Task to complete -> Your answer should consist only of the records, copied exactly, with the images removed.

The data ->
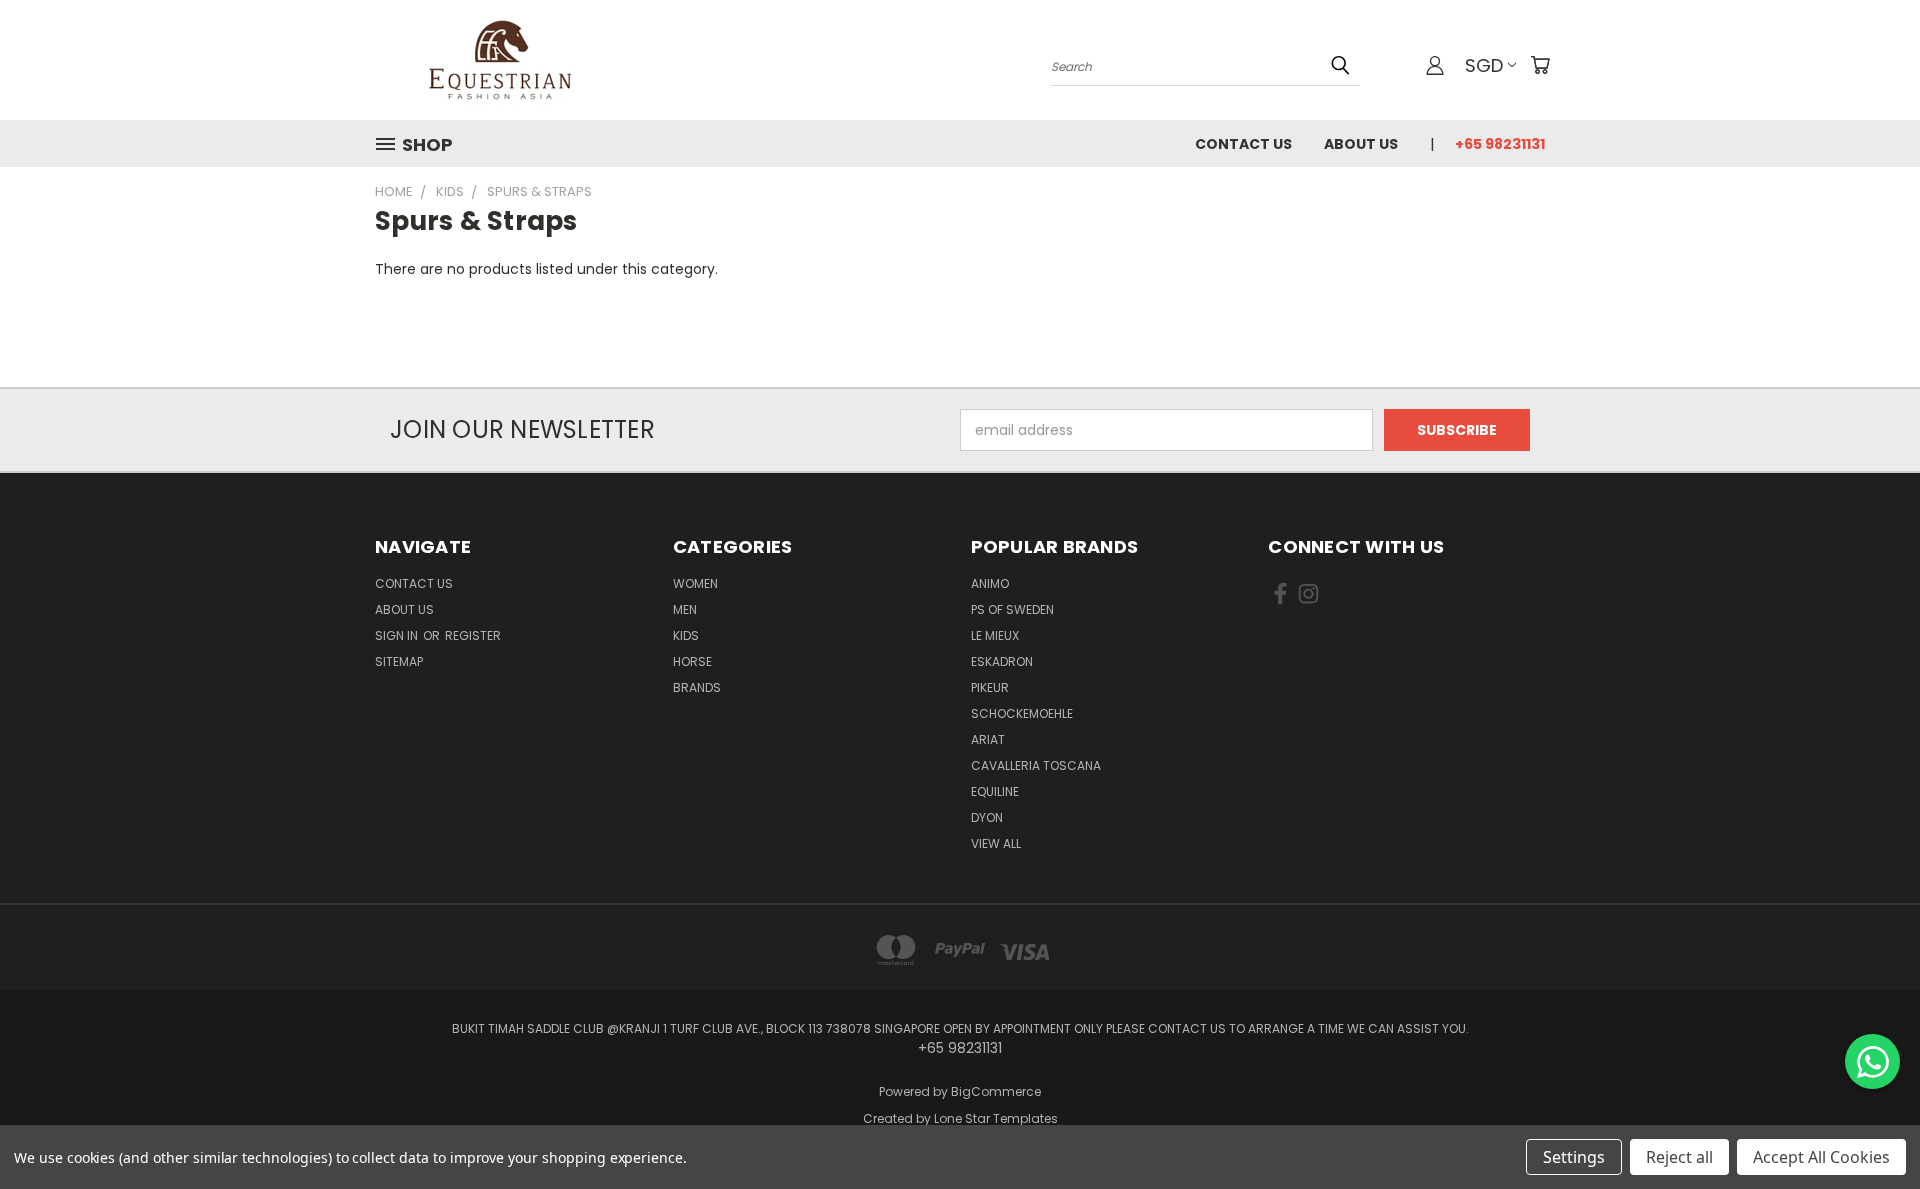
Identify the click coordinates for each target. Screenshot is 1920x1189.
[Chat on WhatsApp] (1872, 1061)
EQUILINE (995, 791)
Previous (1867, 1126)
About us (1361, 144)
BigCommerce (996, 1091)
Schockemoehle (1022, 713)
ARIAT (988, 739)
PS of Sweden (1012, 609)
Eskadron (1002, 661)
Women (695, 583)
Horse (692, 661)
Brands (697, 687)
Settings (1574, 1157)
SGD (1484, 65)
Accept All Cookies (1821, 1157)
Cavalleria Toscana (1036, 765)
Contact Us (1243, 144)
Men (685, 609)
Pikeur (990, 687)
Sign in (398, 635)
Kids (686, 635)
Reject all (1679, 1157)
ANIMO (990, 583)
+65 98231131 (1500, 144)
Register (473, 635)
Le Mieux (995, 635)
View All (996, 843)
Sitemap (399, 661)
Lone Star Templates (996, 1118)
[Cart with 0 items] (1540, 65)
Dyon (987, 817)
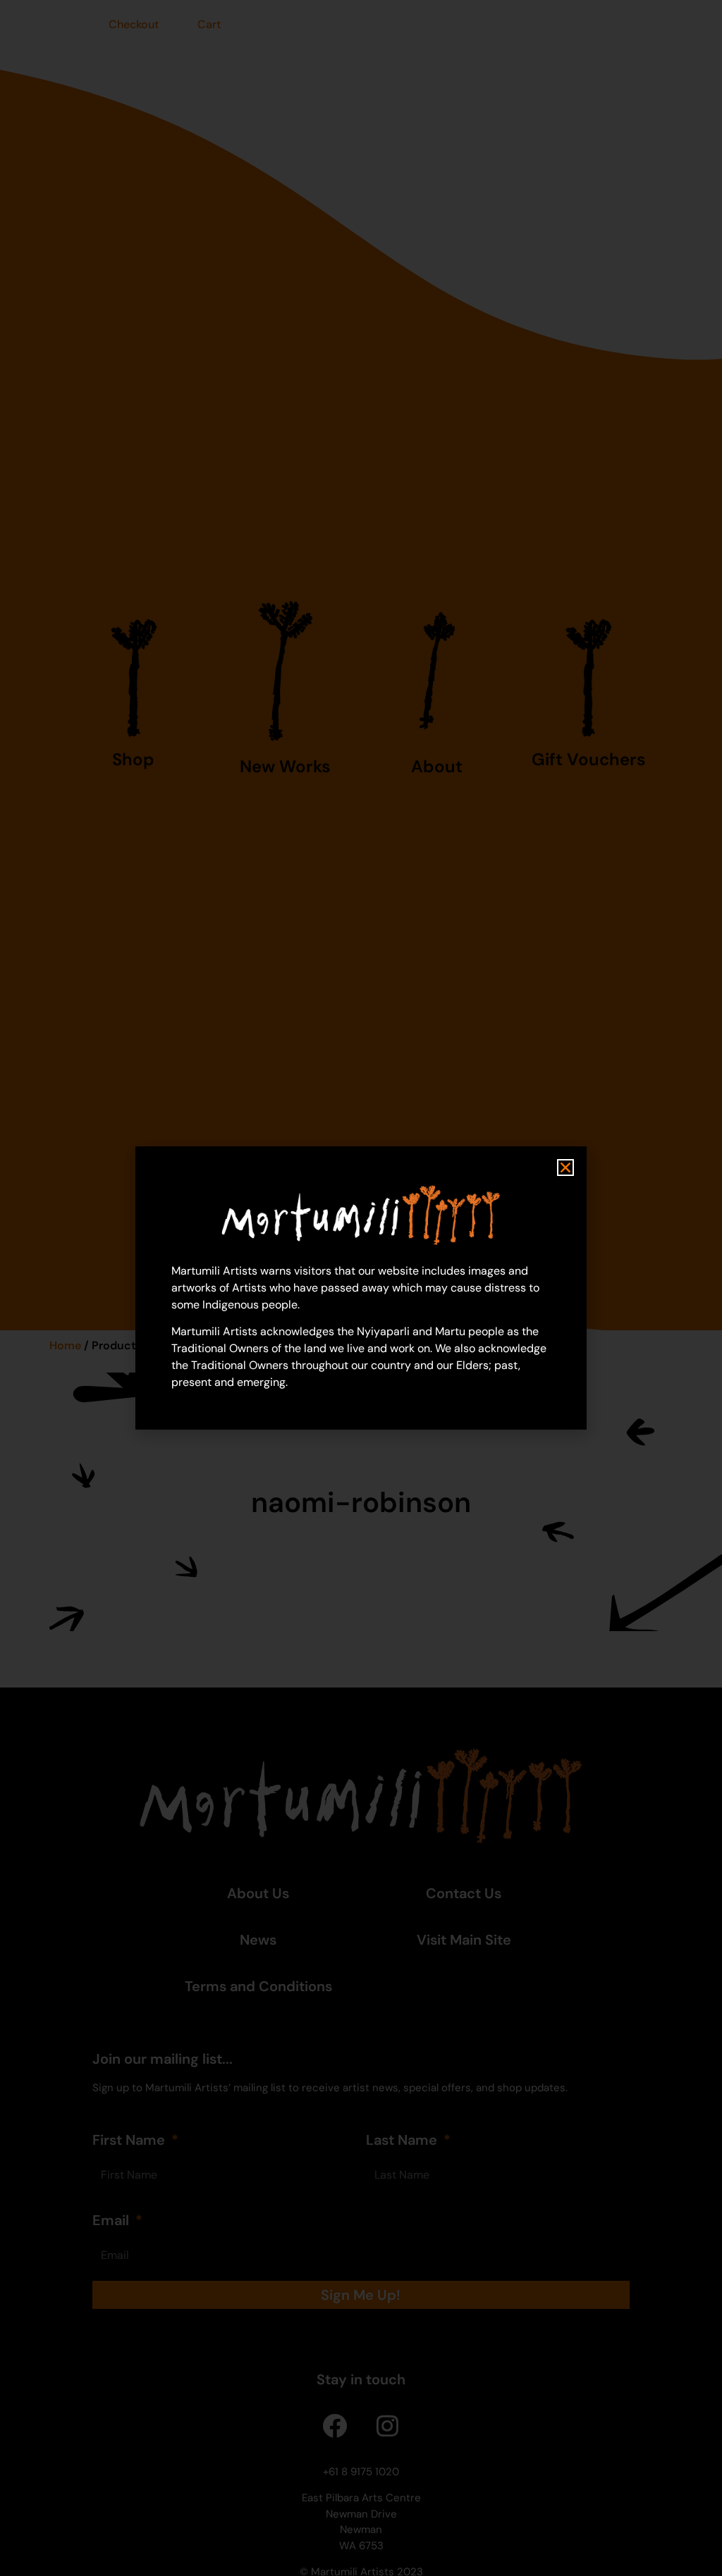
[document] (361, 1288)
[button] (565, 1167)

Response box ->
Identify the click coordinates for each target. Screenshot is 1920x1189.
[Chat on WhatsApp] (1872, 1061)
EQUILINE (995, 791)
Previous (1867, 1126)
About us (1361, 144)
BigCommerce (996, 1091)
Schockemoehle (1022, 713)
ARIAT (988, 739)
PS of Sweden (1012, 609)
Eskadron (1002, 661)
Women (695, 583)
Horse (692, 661)
Brands (697, 687)
Settings (1574, 1157)
SGD (1484, 65)
Accept All Cookies (1821, 1157)
Cavalleria Toscana (1036, 765)
Contact Us (1243, 144)
Men (685, 609)
Pikeur (990, 687)
Sign in (398, 635)
Kids (686, 635)
Reject all (1679, 1157)
ANIMO (990, 583)
+65 98231131 (1500, 144)
Register (473, 635)
Le Mieux (995, 635)
View All (996, 843)
Sitemap (399, 661)
Lone Star Templates (996, 1118)
[Cart with 0 items] (1540, 65)
Dyon (987, 817)
[document] (361, 1288)
[button] (565, 1167)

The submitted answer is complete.